Wednesday, October 28, 2020

Blissful End to Landmark Demurrage and Consequential Loss Case

Arbitration Judge Discounts Previous Decisions
Shipping News Feature

UK – WORLDWIDE – In a landmark case the English Commercial Court has recently resolved a much-debated question, choosing to disagree with two previous cases and bringing welcome news to ship owners confirming they are not limited to claiming demurrage for delay to a ship should they be held liable to a claim for damage to cargo caused by such a delay.

The case in question, K Line Pte Ltd -v- Priminds Shipping (HK) Co Ltd (The Eternal Bliss) [2020] EWHC 2373 (Comm),was for a claim lodged against the owners of the The Eternal Bliss, a dry bulk carrier shipping a consignment of soya beans from Brazil to China on an amended Norgrain voyage charter party form that provided for the owners to earn demurrage if the cargo operations exceeded the laytime allowed by the charter party.

The vessel arrived at the Chinese discharge port but, due to port congestion and limited storage space, discharge was delayed by 31 days, by which time the cargo showed signs of mould and caking damage when discharged. This exposed the vessel owners to a cargo claim under the terms of the Bill of Lading which was settled for in excess of $1 million.

This prompted a subsequent claim against the vessel charterers in a London arbitration, the vessel owners claiming damages and/or an implied indemnity for this cargo liability. The failure to discharge on time was cited as the cause of the damage and the charterers were being held responsible, something the Court of Arbitration was asked to rule on. The question then was could a claim for cargo damage be added to the claim for demurrage (i.e. liquidated damages in a fixed amount).

Mr Justice Andrew Baker thereby sought to determine ‘what it is that demurrage liquidates’. If the issue were free from authority, he would have considered that the owners had the better of the argument by a clear margin. However, the governing authorities were contradictory, so he proceeded to consider them.

Several previous cases were cited, Total Transport Corporation v Amoco Trading Co. (The Altus) [1985], in which the High Court found that damages were available to an owner in addition to demurrage, a decision reached after referral to Aktieselskabet Reidar v Arcos [1927] 1 K.B. 352 in which the delay in loading timber aboard the vessel meant she had reduced capacity due to winter regulations, thus costing the owners money.

This decision was not agreed with in a case Richco International Ltd v Alfred C Toepfer International GmbH (The Bonde) [1991] 1 Lloyd’s Rep. 136, when Mr Justice Potter stated that there must be two clearly separate reasons for claims, the demurrage being one. This point supported another later case, Suisse Atlantique d’Armement Maritime SA v NV Rotterdamsche Kolen Centrale [1967] 1 AC 361.

There are of course more legalistic complexities to this case and interested readers should refer to an article by Evangelos Catsambas and Gerard Rhodes of Watson Farley and Williams (WFW) for a complete analysis. Suffice it to say that Justice Baker concluded that some of the original Court decisions were flawed and, on the basis of the agreed facts the owners suffered losses due to the prolonged detention at port, only the one cause being necessary to claim both for the delay, and its consequential loss.

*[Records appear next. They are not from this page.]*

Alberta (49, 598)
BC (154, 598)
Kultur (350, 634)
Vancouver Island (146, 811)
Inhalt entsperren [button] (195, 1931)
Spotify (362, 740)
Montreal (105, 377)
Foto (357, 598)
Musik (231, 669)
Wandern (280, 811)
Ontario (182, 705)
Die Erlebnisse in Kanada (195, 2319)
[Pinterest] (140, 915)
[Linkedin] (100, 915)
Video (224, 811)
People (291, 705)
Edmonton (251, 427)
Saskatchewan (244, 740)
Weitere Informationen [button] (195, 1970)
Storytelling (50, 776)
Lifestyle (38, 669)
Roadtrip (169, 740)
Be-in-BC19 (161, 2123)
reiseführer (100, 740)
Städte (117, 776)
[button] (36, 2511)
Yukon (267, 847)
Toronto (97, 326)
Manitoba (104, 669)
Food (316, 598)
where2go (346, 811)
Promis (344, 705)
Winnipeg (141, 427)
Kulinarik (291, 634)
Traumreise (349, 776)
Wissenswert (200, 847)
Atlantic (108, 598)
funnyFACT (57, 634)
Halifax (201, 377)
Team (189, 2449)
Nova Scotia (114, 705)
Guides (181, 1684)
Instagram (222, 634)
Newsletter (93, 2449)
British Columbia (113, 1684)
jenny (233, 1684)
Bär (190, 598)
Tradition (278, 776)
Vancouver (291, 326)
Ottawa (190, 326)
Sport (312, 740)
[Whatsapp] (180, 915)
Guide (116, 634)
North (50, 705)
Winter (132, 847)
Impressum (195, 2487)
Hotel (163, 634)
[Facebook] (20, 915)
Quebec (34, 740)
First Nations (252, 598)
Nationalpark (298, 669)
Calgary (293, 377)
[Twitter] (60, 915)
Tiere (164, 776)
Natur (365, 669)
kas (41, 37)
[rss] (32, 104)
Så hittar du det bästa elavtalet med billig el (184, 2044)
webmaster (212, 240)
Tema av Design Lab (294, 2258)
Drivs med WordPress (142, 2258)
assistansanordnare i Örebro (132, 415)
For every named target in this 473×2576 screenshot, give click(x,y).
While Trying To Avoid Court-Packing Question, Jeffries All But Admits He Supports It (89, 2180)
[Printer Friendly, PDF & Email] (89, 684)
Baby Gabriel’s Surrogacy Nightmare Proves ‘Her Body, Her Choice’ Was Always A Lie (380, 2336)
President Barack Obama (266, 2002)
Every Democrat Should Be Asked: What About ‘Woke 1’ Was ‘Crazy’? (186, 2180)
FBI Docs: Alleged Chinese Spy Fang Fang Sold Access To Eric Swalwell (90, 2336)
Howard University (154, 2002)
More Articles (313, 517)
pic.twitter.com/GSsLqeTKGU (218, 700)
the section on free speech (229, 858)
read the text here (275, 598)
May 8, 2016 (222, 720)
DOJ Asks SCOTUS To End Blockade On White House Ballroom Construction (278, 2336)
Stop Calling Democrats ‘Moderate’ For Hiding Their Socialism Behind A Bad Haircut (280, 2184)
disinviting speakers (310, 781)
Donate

The two parts to this claim arose due to both the inability to use the vessel for the subsequent transportation of freight and the subsequent claim for damage to the cargo. Justice Baker therefore ruled that the owners were entitled to claim both for both of these, demurrage due to loss of earnings on the ship, and ‘loss flowing from the deterioration of the cargo’ that is a by-product of the delay spawning a different loss factor. means owners are not limited to demurrage claims alone

The authors of the WFW article conclude however that, although the case means owners are not limited to demurrage claims alone, it does not squarely answer the question that has arisen in ‘floating storage’ oil tanker cases, as to whether an owner can claim damages for detention for a vessel’s lost opportunity to obtain better earnings in a rising market, as opposed to mere demurrage, by virtue of the vessel being used as floating storage.

They point out that Mr Justice Andrew Baker’s reasoning suggests not, and that damages are merely permissible for a different kind of loss (distinct in nature from, and additional to, detention), meaning that an owner will have to look elsewhere in the charter party for a possible answer.

Photo: The Eternal Bliss was loaded with soya bean in bulk.